Top of Data for review

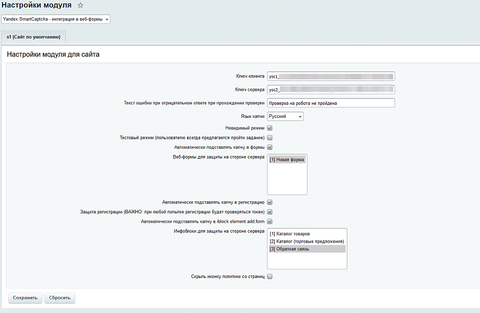The image size is (480, 313).
Task: Select the trade offers catalog infoblock
Action: coord(307,242)
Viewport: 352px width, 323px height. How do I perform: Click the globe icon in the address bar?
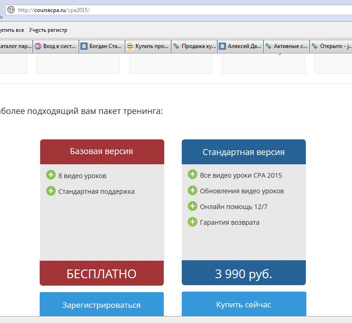11,10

Bottom of Data for review

What is required
The output must match, line for line, the span from the line containing "Viewport: 352px width, 323px" through the end of the data, with the pictures removed.

Expected output
Viewport: 352px width, 323px height. How do I perform: Click the globe icon in the address bar?
11,10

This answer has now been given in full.